AndrewCodeDev · October 28, 2023, 1:29pm

Not in that instance, no.

In the case you’ve provided here, you’ve created an object that is maintaining state about the current process.

Just so everyone is following along at home, what @dee0xeed has created is a converter that reads from standard in, XOR’s a byte, and the writes it to standard out. The converter object is just a convenience wrapper to make this happen.

Here’s why I don’t think this example is a pass-by-value issue (and, additionally, one of my problems with the fluent interface).

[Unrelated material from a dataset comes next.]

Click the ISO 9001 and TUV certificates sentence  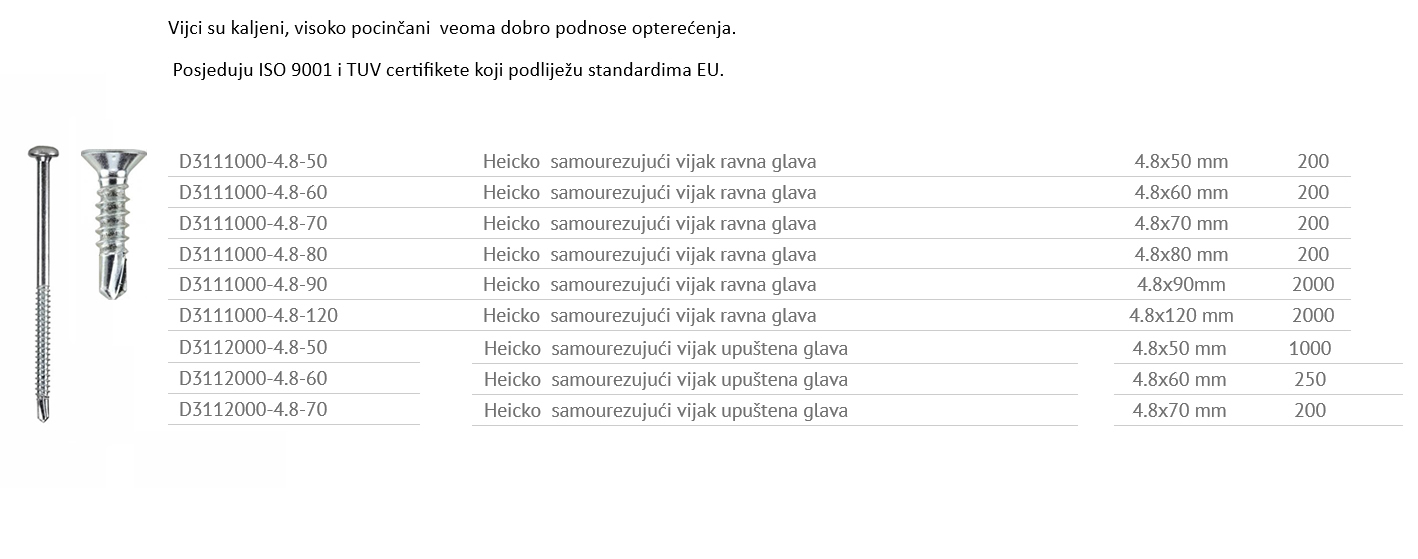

In the example that @IntegratedQuantum was providing (applying an affine transformation), there is a defined outcome of that step that creates a unique and well-formed object. For instance: x * y + z where all variables are f64.

x * y → f64 that is the product of x and y… we’ll call him u

u + z → f64 that is the addition of the former product with z.

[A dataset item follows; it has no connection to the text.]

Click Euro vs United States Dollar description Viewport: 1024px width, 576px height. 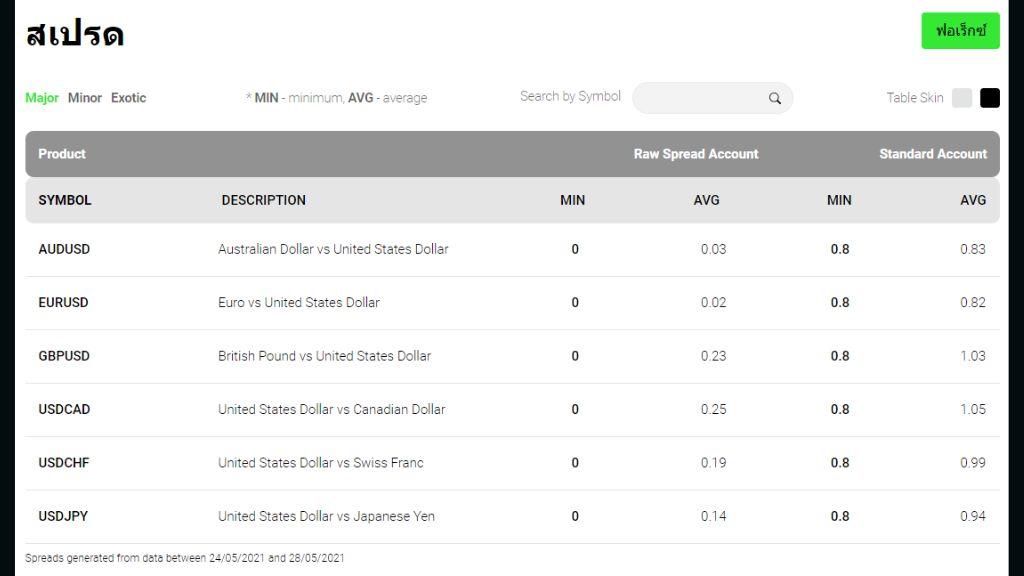click(x=299, y=302)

At each step here, there is a defined, well-formed outcome that we can use independently of the next operation.

In your case, what’s the use of reading the bytes if we aren’t going to XOR them? And then, what’s the use of XOR’ing them if we aren’t going to write them somewhere?

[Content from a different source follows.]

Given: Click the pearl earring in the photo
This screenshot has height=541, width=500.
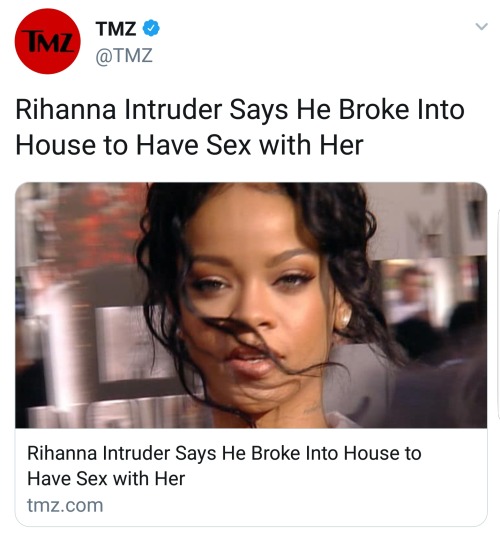Looking at the screenshot, I should (344, 318).
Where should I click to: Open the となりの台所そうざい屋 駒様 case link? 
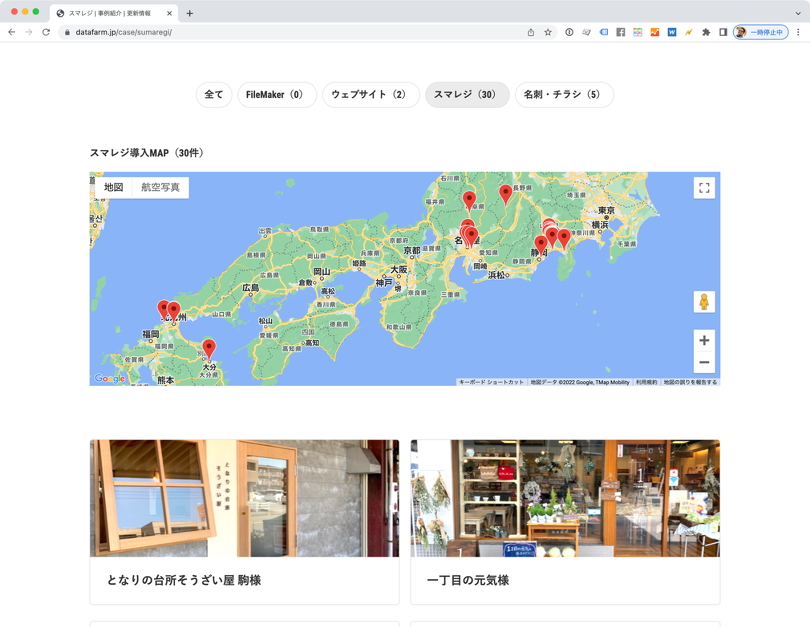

Each individual state represents an incomplete part of a total process. You need to preserve that state between calls.

NOW… the fun part

The example you provided is one of the reasons I personally do not like the fluent interface. It strongly couples an interface to an operation and each operation assumes something about the previous state. I would much rather see a function like readWriteXOR where everything you’re doing is the product of one function.

In essence, the fluid interface encourages us to plug-and-play; it’s flexible and allows for easily making your own sequence of events. Sounds good, right?

Well, in most cases I’ve seen, it turns out that people do a lot less plug-and-play than you would expect. They actually do a few things that need to be done in order and depend on the last step. In other words, we have a lot of flexibility when in reality, there is a very simple process that needs to exist and should not be modified.

For instance, let’s take your example:

        _ = conv
            .readOneByte()
            .xorWith(0x01)
            .writeOneByte();

And let’s just change one thing (we’ll swap the order of two functions):

        _ = conv
            .readOneByte()
            .writeOneByte()
            .xorWith(0x01);

Well, that doesn’t make sense now, does it? I’m XOR’ing a byte after I wrote something? That seems idempotent.

In fact, there are many orderings you can come up with that do not make any sense. So now, we need to add controls to make sure validity is maintained. Great, more state lol.

Let me play devil’s advocate here for a moment. Where could this maybe be a good thing?

If you are creating an interface that genuinely needs to maintain state between operations AND the operations can be reordered to give many valid combinations AND you have guard rails for operations that must be only called at a specific point… okay then, this could work.

Otherwise, just write a function lol. Thanks for the great example, @dee0xeed, and thanks for reading my rant.

dee0xeed · October 28, 2023, 2:17pm

external world is such an external world
you never know when a user will press ^D
so that program uses a flag in xorWith() and in writeOneByte(),
which was set at EOT event in readOneByte()

dee0xeed · October 28, 2023, 2:30pm

Neither do I.
They (fluent interfaces) are for doing some number crunching, not for i/o (which is driven by external world)

dee0xeed · October 28, 2023, 2:34pm

I got the joke.
There is no such a thing, that is commonly named as “AI”